News you can use

Montana congressional delegation comments on endangered species proposal

A Montana U.S. senator was in the spotlight when U.S. Secretary of the Interior David Bernhardt announced proposed changes to administration of the Endangered Species Act, and the announcement split the responses of the delegation on party lines.

Sen. Steve Daines, R-Mont., was one of the members of Congress cited in a "what they are saying" release the Interior Department issued after the announcement was made.

"This is a win for Montana and the West, and will help restore commonsense, science-based decision making when it comes to the Endangered Species Act," Daines said in the release. "These new rules will lead to more transparency, increased recovery of species, greater conservation, and will help take the decision making powers out of the hands of radical activists in the courtroom. I applaud the administration for taking this action."

Rep. Greg Gianforte, R-Mont., made similar comments.

"The Trump administration is taking important, common sense steps to bring guardrails to the broken and abused ESA process," he said in a statement emailed to the Havre Daily News. "These overdue changes simplify an ineffective process, bring sound science back into decision making, and are a victory for Montana farmers, ranchers, and landowners."

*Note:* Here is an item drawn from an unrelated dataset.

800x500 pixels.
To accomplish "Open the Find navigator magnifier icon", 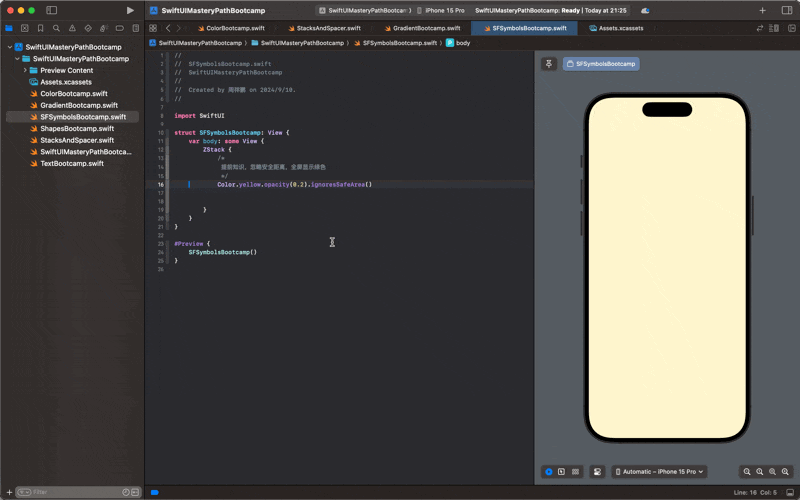I will [56, 28].
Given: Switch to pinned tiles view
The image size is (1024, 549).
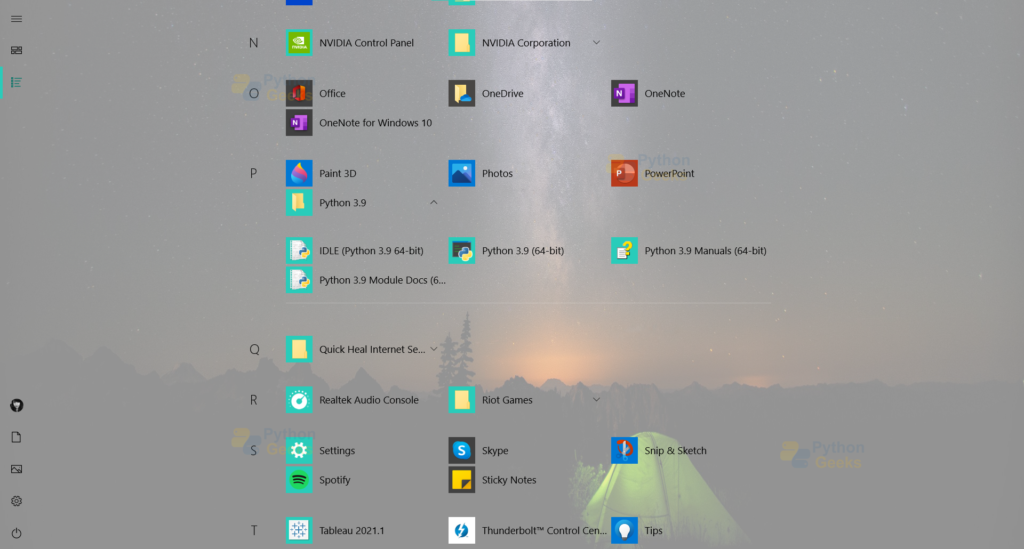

But Montana's Democratic Sen. Jon Tester expressed concerns.

"The ESA plays a critical role in supporting Montana's outdoor economy," he said in a statement emailed to the Havre Daily. "Any changes to the law should be science-based and take public input into account. I'm concerned this proposal by Secretary Bernhardt could undermine our Montana way of life."

The proposed changes to the act, signed into law by President Richard Nixon in 1973, include the government being able to attach a cost to protecting species, ending blanket protections for species newly listed as threatened and allowing the government to ignore possible impacts of climate change.

Members of the administration praised the proposed changes when they were announced.

"The best way to uphold the Endangered Species Act is to do everything we can to ensure it remains effective in achieving its ultimate goal - recovery of our rarest species. The Act's effectiveness rests on clear, consistent and efficient implementation," Bernhardt said. "An effectively administered act ensures more resources can go where they will do the most good: on-the-ground conservation."

"The revisions finalized with this rulemaking fit squarely within the president's mandate of easing the regulatory burden on the American public, without sacrificing our species' protection and recovery goals," said U.S. Secretary of Commerce Wilbur Ross. "These changes were subject to a robust, transparent public process, during which we received significant public input that helped us finalize these rules."

A lengthy list of groups also praised the proposal in the same release where Daines and other Republican members of Congress were cited, including National Association of Home Builders, Public Lands Council, American Agri-Women and Family Farm Alliance.

"The ESA affects cattle-producing families across the country," National Cattlemen's Beef Association President Jennifer Houston said in the release. "We are grateful to Secretary Bernhardt and the staff at FWS and NMFS for bringing this long-awaited regulatory relief to American cattle farmers and ranchers."

But other groups spoke againts the proposal. Some groups - and some states - said they will file lawsuits to stop the changes.

"The Endangered Species Act was born of a bipartisan commitment to secure a future for nature, and these changes fundamentally undermine America's long-held promise to protect our planet's amazing array of life." World Wildlife Fund Wildlife Policy Director Leigh Henry said in a statement issued by the organization. "The changes disregard decades of evidence proving the Endangered Species Act's effectiveness in conserving threatened wildlife and downplay the profound threat of climate-driven extinction.

"In May, a landmark U.N. report found that biodiversity losses can significantly harm global economic stability and that around one million animal and plant species are now threatened with extinction," Henry continued. "The U.S. Endangered Species Act has been a model for conservation efforts globally and weakening this effective law hamstrings U.S. ability to help save species from extinction."

The Sierra Club issued a release with multiple organizations speaking in opposition to the proposal, including National Parks Conservation Association, The Lands Council, International Fund for Animal Welfare and Born Free USA.

"At a time when nature is facing unprecedented challenges from a changing climate and the increasing sprawl of the human footprint on native habitats, weakening the Endangered Species Act is the last thing we should do," Western Watersheds Project Executive Director Erik Molvar said in the release. "The ESA is a law that has worked brilliantly well for many decades because it gets the politics out of the way and requires all decisions affecting the fate of rare and imperiled plants and animals to be based solely on science instead. The proposal to tinker with the law that saved species ranging from the bald eagle to the black-footed ferret to the peregrine falcon is a cynical move designed to permit the extinction of the Earth's rich diversity of life."